*Exercise brief*
The data below calls for an exact copy.

*Information shown*
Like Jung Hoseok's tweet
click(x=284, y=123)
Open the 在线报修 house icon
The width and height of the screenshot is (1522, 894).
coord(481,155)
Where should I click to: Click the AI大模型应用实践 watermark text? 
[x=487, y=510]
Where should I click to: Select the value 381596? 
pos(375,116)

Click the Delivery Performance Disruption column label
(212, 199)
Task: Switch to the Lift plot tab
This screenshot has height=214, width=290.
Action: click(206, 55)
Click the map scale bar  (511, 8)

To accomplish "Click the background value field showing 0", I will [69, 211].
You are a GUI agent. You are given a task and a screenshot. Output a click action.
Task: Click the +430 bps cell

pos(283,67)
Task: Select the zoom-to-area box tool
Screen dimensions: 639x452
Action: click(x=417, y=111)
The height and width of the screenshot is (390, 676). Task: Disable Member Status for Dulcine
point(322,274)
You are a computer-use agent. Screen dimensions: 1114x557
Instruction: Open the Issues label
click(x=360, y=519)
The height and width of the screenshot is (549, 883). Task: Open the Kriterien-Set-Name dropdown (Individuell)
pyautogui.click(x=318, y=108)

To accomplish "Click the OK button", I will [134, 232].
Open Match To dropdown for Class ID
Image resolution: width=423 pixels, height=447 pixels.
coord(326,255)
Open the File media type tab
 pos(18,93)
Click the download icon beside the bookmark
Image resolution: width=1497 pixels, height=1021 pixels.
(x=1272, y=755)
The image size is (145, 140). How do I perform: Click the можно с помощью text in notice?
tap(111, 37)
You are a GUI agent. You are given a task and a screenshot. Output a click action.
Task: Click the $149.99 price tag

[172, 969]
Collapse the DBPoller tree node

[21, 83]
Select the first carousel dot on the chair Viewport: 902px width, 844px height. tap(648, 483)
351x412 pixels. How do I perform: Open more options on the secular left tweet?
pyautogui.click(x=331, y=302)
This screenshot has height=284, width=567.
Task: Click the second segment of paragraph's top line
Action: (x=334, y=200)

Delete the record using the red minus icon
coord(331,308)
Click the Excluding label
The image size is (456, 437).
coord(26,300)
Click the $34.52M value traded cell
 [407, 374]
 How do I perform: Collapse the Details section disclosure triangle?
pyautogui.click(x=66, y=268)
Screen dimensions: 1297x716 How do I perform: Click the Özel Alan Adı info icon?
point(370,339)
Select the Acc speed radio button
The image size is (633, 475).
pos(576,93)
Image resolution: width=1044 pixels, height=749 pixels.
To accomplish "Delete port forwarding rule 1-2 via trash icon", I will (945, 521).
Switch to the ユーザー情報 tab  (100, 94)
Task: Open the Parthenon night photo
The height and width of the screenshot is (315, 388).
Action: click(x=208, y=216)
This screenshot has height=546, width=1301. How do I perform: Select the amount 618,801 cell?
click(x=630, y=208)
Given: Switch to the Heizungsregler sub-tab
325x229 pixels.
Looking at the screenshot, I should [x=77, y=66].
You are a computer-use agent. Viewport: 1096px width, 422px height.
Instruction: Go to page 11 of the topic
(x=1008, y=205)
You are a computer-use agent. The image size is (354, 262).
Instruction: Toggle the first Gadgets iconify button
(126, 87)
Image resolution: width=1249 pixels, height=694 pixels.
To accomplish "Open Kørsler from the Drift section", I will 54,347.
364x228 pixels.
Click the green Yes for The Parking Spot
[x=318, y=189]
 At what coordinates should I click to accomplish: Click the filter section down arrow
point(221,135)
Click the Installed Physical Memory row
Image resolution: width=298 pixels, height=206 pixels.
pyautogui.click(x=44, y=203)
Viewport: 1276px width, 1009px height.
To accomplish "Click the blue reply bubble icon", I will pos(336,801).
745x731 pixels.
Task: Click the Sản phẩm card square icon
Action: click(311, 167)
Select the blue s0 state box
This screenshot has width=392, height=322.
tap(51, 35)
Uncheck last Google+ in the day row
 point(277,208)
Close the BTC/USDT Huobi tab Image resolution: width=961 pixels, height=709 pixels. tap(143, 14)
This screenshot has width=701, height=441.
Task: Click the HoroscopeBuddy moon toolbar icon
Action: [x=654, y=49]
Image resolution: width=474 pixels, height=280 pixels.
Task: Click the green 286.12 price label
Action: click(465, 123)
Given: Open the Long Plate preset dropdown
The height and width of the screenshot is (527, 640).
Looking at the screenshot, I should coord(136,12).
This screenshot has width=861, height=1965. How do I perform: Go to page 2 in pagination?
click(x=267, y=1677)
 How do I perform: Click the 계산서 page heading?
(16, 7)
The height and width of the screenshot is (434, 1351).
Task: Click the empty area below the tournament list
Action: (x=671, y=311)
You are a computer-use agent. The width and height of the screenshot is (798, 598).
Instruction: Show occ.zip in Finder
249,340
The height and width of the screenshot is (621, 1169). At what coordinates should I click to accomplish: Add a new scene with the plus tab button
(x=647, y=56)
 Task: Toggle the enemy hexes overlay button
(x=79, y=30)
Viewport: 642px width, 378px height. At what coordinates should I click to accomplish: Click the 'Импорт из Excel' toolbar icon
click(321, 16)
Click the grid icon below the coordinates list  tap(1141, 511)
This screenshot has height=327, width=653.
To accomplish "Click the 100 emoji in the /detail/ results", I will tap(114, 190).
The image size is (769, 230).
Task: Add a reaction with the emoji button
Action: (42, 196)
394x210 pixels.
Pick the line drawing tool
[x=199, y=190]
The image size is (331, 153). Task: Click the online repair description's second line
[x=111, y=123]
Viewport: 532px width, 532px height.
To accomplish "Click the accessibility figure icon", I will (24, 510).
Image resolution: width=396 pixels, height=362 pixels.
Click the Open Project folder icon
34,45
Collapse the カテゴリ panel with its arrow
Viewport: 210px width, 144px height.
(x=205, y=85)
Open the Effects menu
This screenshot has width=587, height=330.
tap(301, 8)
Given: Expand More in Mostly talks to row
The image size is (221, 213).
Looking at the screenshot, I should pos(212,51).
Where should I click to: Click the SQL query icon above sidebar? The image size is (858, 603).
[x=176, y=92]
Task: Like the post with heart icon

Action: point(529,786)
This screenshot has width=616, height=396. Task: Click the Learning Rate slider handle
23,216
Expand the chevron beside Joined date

*Result for this task*
Like Jung Hoseok's tweet
click(x=284, y=123)
Open the 在线报修 house icon
The width and height of the screenshot is (1522, 894).
coord(481,155)
Where should I click to: Click the AI大模型应用实践 watermark text? 
[x=487, y=510]
Where should I click to: Select the value 381596? 
pos(375,116)

Click the Delivery Performance Disruption column label
(212, 199)
Task: Switch to the Lift plot tab
This screenshot has height=214, width=290.
Action: click(206, 55)
Click the map scale bar  (511, 8)

To accomplish "Click the background value field showing 0", I will [69, 211].
You are a GUI agent. You are given a task and a screenshot. Output a click action.
Task: Click the +430 bps cell

pos(283,67)
Task: Select the zoom-to-area box tool
Screen dimensions: 639x452
Action: click(x=417, y=111)
The height and width of the screenshot is (390, 676). Task: Disable Member Status for Dulcine
point(322,274)
You are a computer-use agent. Screen dimensions: 1114x557
Instruction: Open the Issues label
click(x=360, y=519)
The height and width of the screenshot is (549, 883). Task: Open the Kriterien-Set-Name dropdown (Individuell)
pyautogui.click(x=318, y=108)

To accomplish "Click the OK button", I will [134, 232].
Open Match To dropdown for Class ID
Image resolution: width=423 pixels, height=447 pixels.
coord(326,255)
Open the File media type tab
 pos(18,93)
Click the download icon beside the bookmark
Image resolution: width=1497 pixels, height=1021 pixels.
(x=1272, y=755)
The image size is (145, 140). How do I perform: Click the можно с помощью text in notice?
tap(111, 37)
You are a GUI agent. You are given a task and a screenshot. Output a click action.
Task: Click the $149.99 price tag

[172, 969]
Collapse the DBPoller tree node

[21, 83]
Select the first carousel dot on the chair Viewport: 902px width, 844px height. tap(648, 483)
351x412 pixels. How do I perform: Open more options on the secular left tweet?
pyautogui.click(x=331, y=302)
This screenshot has height=284, width=567.
Task: Click the second segment of paragraph's top line
Action: (x=334, y=200)

Delete the record using the red minus icon
coord(331,308)
Click the Excluding label
The image size is (456, 437).
coord(26,300)
Click the $34.52M value traded cell
 [407, 374]
 How do I perform: Collapse the Details section disclosure triangle?
pyautogui.click(x=66, y=268)
Screen dimensions: 1297x716 How do I perform: Click the Özel Alan Adı info icon?
point(370,339)
Select the Acc speed radio button
The image size is (633, 475).
pos(576,93)
Image resolution: width=1044 pixels, height=749 pixels.
To accomplish "Delete port forwarding rule 1-2 via trash icon", I will (945, 521).
Switch to the ユーザー情報 tab  (100, 94)
Task: Open the Parthenon night photo
The height and width of the screenshot is (315, 388).
Action: click(x=208, y=216)
This screenshot has height=546, width=1301. How do I perform: Select the amount 618,801 cell?
click(x=630, y=208)
Given: Switch to the Heizungsregler sub-tab
325x229 pixels.
Looking at the screenshot, I should [x=77, y=66].
You are a computer-use agent. Viewport: 1096px width, 422px height.
Instruction: Go to page 11 of the topic
(x=1008, y=205)
You are a computer-use agent. The image size is (354, 262).
Instruction: Toggle the first Gadgets iconify button
(126, 87)
Image resolution: width=1249 pixels, height=694 pixels.
To accomplish "Open Kørsler from the Drift section", I will 54,347.
364x228 pixels.
Click the green Yes for The Parking Spot
[x=318, y=189]
 At what coordinates should I click to accomplish: Click the filter section down arrow
point(221,135)
Click the Installed Physical Memory row
Image resolution: width=298 pixels, height=206 pixels.
pyautogui.click(x=44, y=203)
Viewport: 1276px width, 1009px height.
To accomplish "Click the blue reply bubble icon", I will pos(336,801).
745x731 pixels.
Task: Click the Sản phẩm card square icon
Action: click(311, 167)
Select the blue s0 state box
This screenshot has width=392, height=322.
tap(51, 35)
Uncheck last Google+ in the day row
 point(277,208)
Close the BTC/USDT Huobi tab Image resolution: width=961 pixels, height=709 pixels. tap(143, 14)
This screenshot has width=701, height=441.
Task: Click the HoroscopeBuddy moon toolbar icon
Action: [x=654, y=49]
Image resolution: width=474 pixels, height=280 pixels.
Task: Click the green 286.12 price label
Action: click(465, 123)
Given: Open the Long Plate preset dropdown
The height and width of the screenshot is (527, 640).
Looking at the screenshot, I should coord(136,12).
This screenshot has width=861, height=1965. How do I perform: Go to page 2 in pagination?
click(x=267, y=1677)
 How do I perform: Click the 계산서 page heading?
(16, 7)
The height and width of the screenshot is (434, 1351).
Task: Click the empty area below the tournament list
Action: (x=671, y=311)
You are a computer-use agent. The width and height of the screenshot is (798, 598).
Instruction: Show occ.zip in Finder
249,340
The height and width of the screenshot is (621, 1169). At what coordinates should I click to accomplish: Add a new scene with the plus tab button
(x=647, y=56)
 Task: Toggle the enemy hexes overlay button
(x=79, y=30)
Viewport: 642px width, 378px height. At what coordinates should I click to accomplish: Click the 'Импорт из Excel' toolbar icon
click(321, 16)
Click the grid icon below the coordinates list  tap(1141, 511)
This screenshot has height=327, width=653.
To accomplish "Click the 100 emoji in the /detail/ results", I will tap(114, 190).
The image size is (769, 230).
Task: Add a reaction with the emoji button
Action: (42, 196)
394x210 pixels.
Pick the line drawing tool
[x=199, y=190]
The image size is (331, 153). Task: Click the online repair description's second line
[x=111, y=123]
Viewport: 532px width, 532px height.
To accomplish "Click the accessibility figure icon", I will (24, 510).
Image resolution: width=396 pixels, height=362 pixels.
Click the Open Project folder icon
34,45
Collapse the カテゴリ panel with its arrow
Viewport: 210px width, 144px height.
(x=205, y=85)
Open the Effects menu
This screenshot has width=587, height=330.
tap(301, 8)
Given: Expand More in Mostly talks to row
The image size is (221, 213).
Looking at the screenshot, I should pos(212,51).
Where should I click to: Click the SQL query icon above sidebar? The image size is (858, 603).
[x=176, y=92]
Task: Like the post with heart icon

Action: point(529,786)
This screenshot has width=616, height=396. Task: Click the Learning Rate slider handle
23,216
Expand the chevron beside Joined date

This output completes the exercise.